Last update: June 1998
The combinatorial effects of p53-deficiency and other genes mediating tumor predisposition has led to illuminating and, in some cases, surprising insights into the role of cooperating oncogenes and tumor suppressor genes in the tumorigenesis process. With the recent development of the DNA repair gene knockout mice, perhaps further such interesting synergies will be detected when these mice are crossed to the p53-deficient mice.
Transgenic mouse models expressing an activated oncogene or an inactivated tumor suppressor or DNA repair gene have been shown to be experimentally manipulable models for studying the multistep nature of tumorigenesis (1). The transgenic models, particularly some of the tumor suppressor and DNA repair knockout mice, are comparable to humans with cancer predisposition syndromes (2-3). They are both primed for early tumor development because of a predisposing germ line mutation. Yet both require additional cooperating mutations as a prerequisite for emergence of a tumor cell. The nature of these cooperating lesions is only beginning to be elucidated in human and animal model systems.

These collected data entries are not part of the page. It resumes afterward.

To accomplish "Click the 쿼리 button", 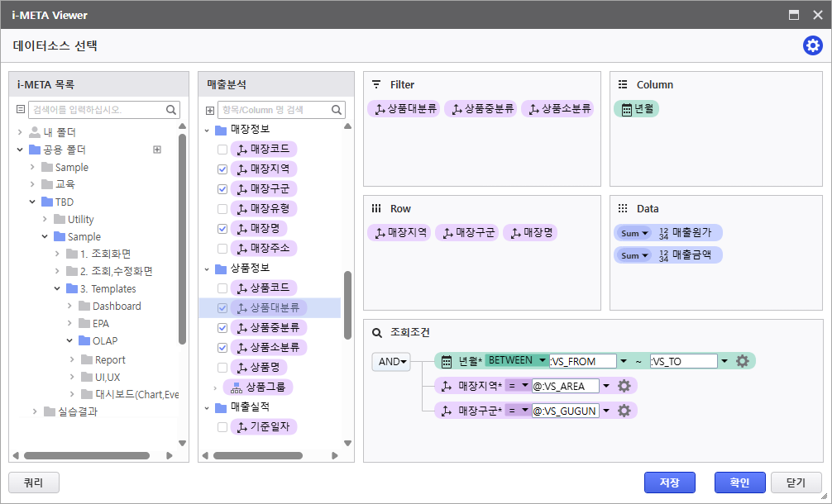I will (x=33, y=483).
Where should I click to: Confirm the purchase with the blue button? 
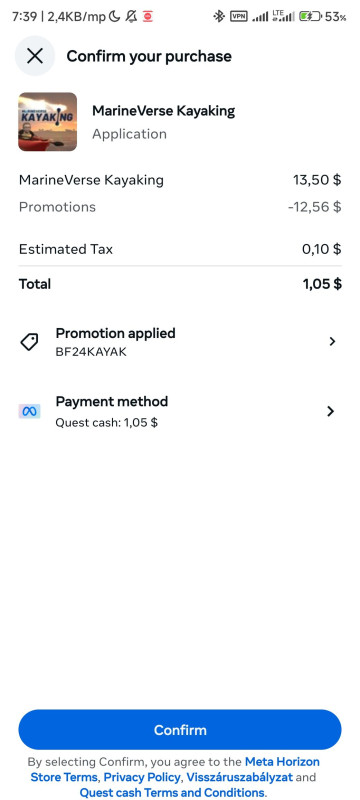tap(180, 730)
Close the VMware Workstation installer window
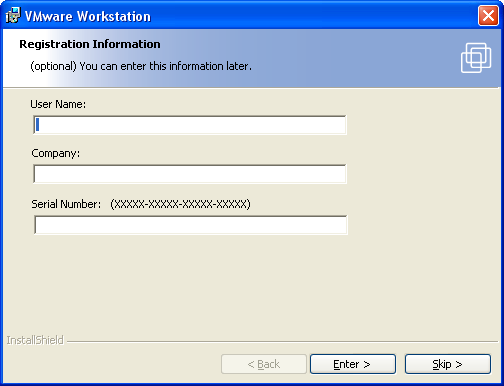This screenshot has height=386, width=504. pos(488,16)
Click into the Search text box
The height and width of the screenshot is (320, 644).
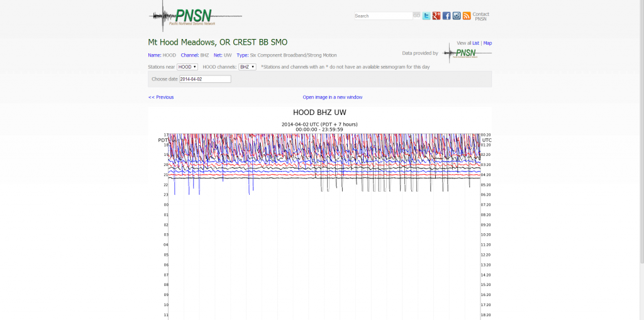[383, 16]

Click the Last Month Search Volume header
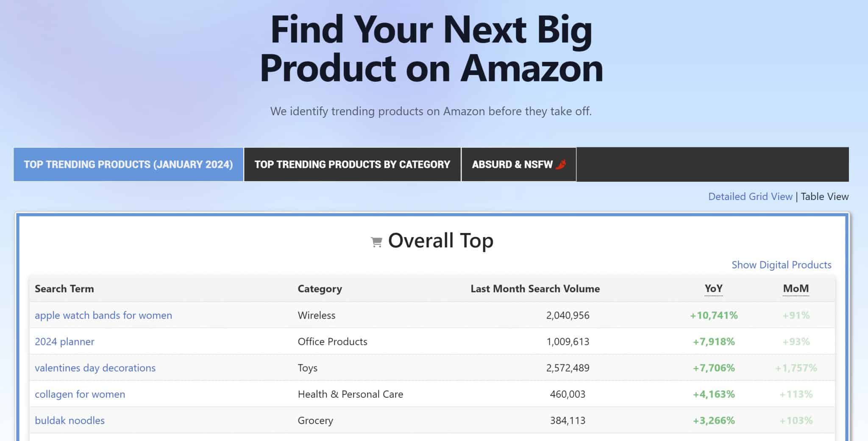click(x=535, y=288)
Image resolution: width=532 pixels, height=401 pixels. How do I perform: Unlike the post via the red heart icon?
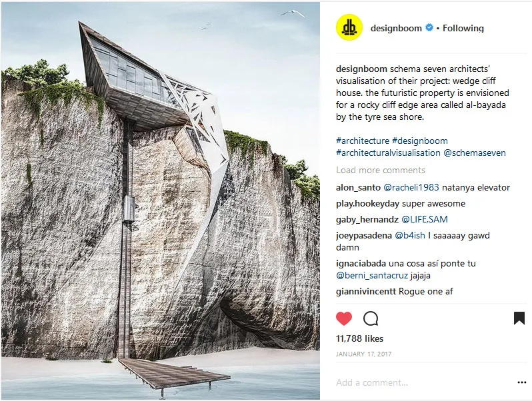(x=344, y=318)
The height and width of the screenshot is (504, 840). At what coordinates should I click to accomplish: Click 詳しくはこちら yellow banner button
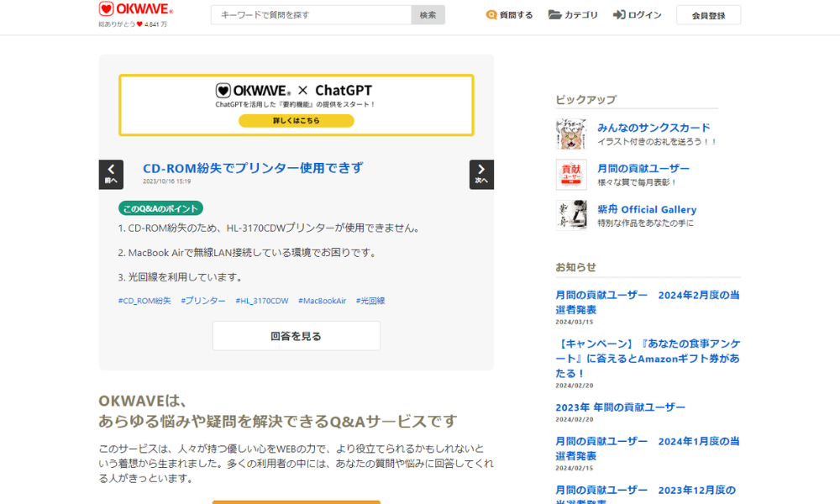tap(296, 121)
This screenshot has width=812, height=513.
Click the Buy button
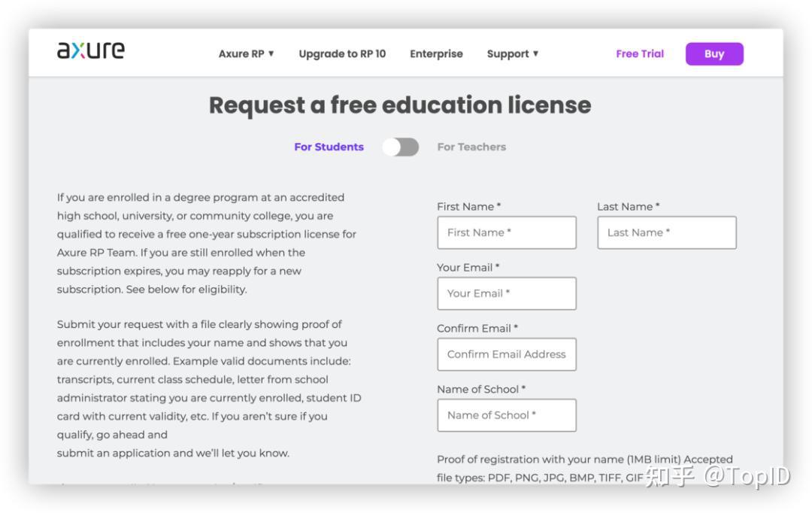coord(714,53)
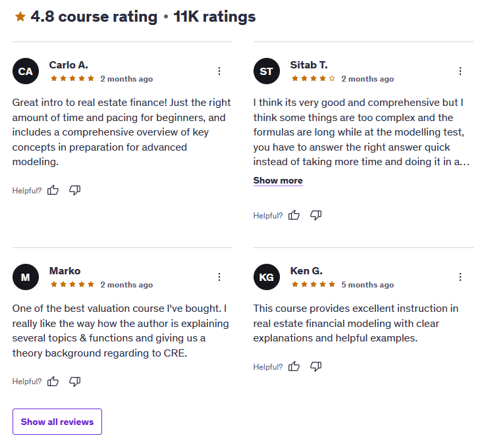Click the orange star beside 4.8 course rating

pos(20,17)
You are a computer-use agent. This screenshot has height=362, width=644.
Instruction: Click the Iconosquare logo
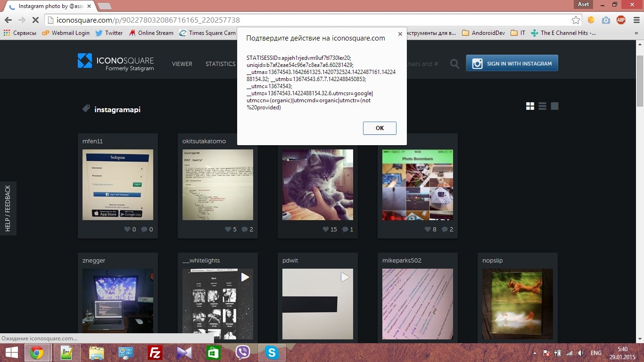(116, 62)
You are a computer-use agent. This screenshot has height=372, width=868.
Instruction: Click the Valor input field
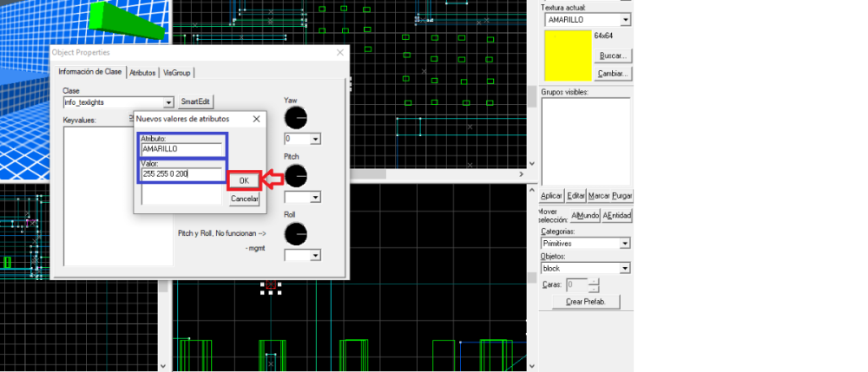tap(181, 174)
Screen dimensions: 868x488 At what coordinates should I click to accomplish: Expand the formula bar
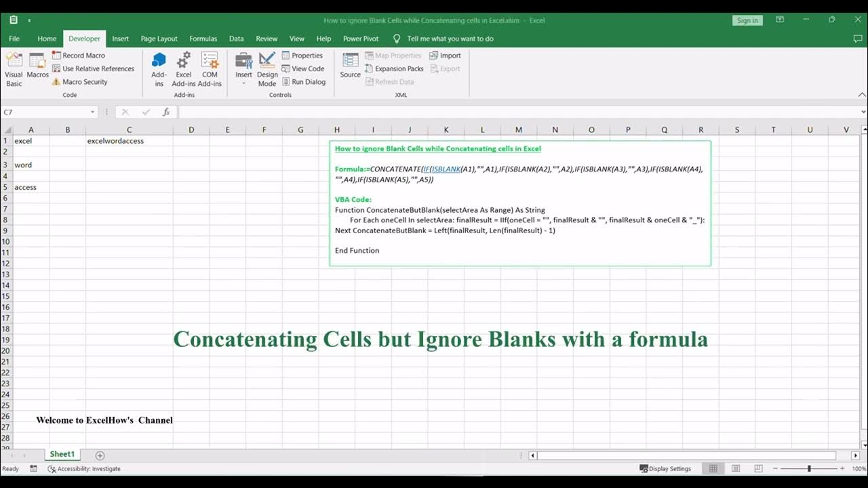(x=863, y=112)
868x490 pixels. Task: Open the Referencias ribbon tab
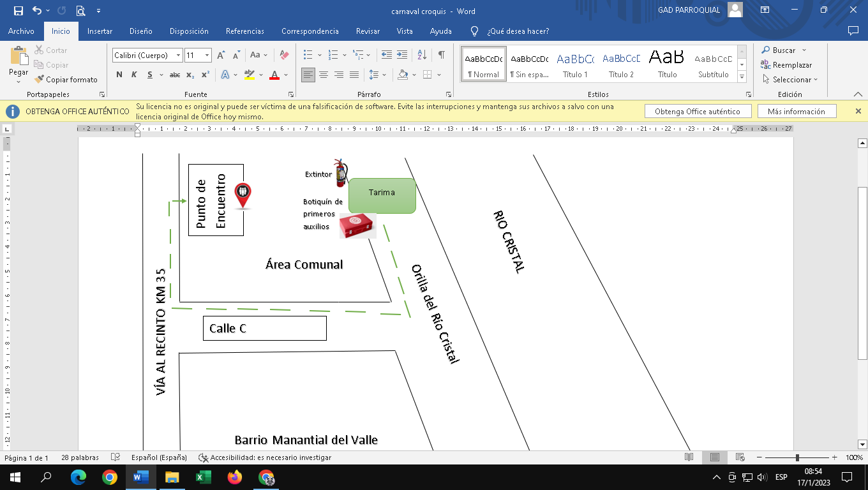244,31
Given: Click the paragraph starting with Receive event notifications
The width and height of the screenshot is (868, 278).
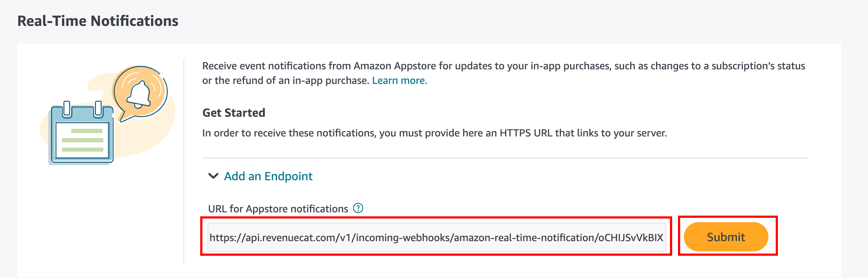Looking at the screenshot, I should (503, 66).
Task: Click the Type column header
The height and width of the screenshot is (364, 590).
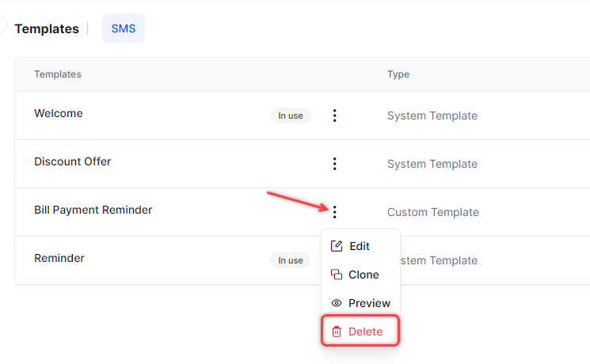Action: (398, 74)
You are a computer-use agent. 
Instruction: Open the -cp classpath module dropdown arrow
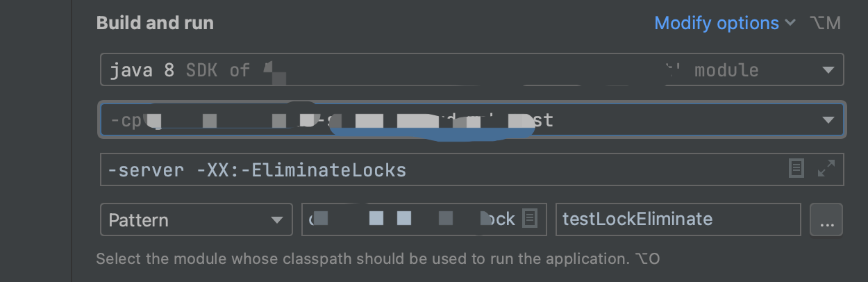click(x=828, y=120)
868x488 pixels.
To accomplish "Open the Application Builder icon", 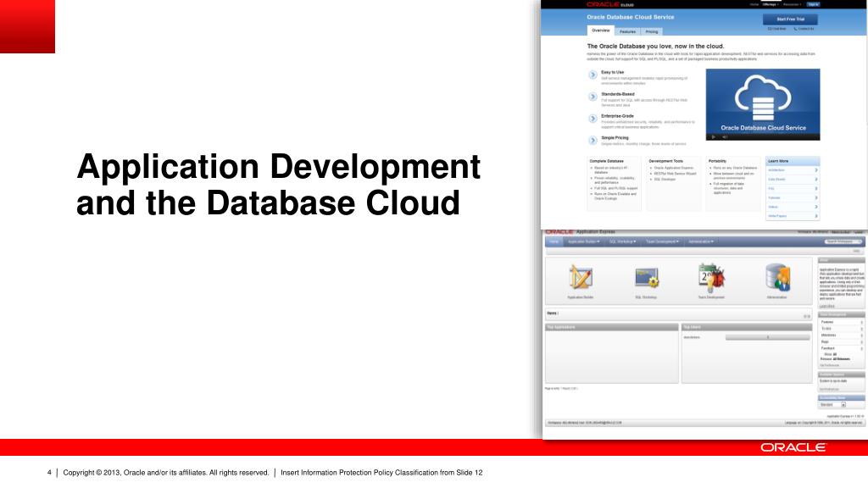I will [582, 277].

With transgenic animal models, the cooperativity of candidate genes in oncogenesis can be functionally assessed in an organismal context by crossing of two animals, each bearing an oncogenic transgene or knockout allele. If the bitransgenic offspring of the cross develop tumors at a rate significantly faster than both of the parents, then cooperativity has occurred. Cooperativity implies that the two cooperating genes contribute to tumorigenesis through non-identical growth signal transduction pathways. If both genes are on identical signal transduction pathways (e.g. ras and raf), it seems unlikely that the combination of two such genes would accelerate tumorigenesis.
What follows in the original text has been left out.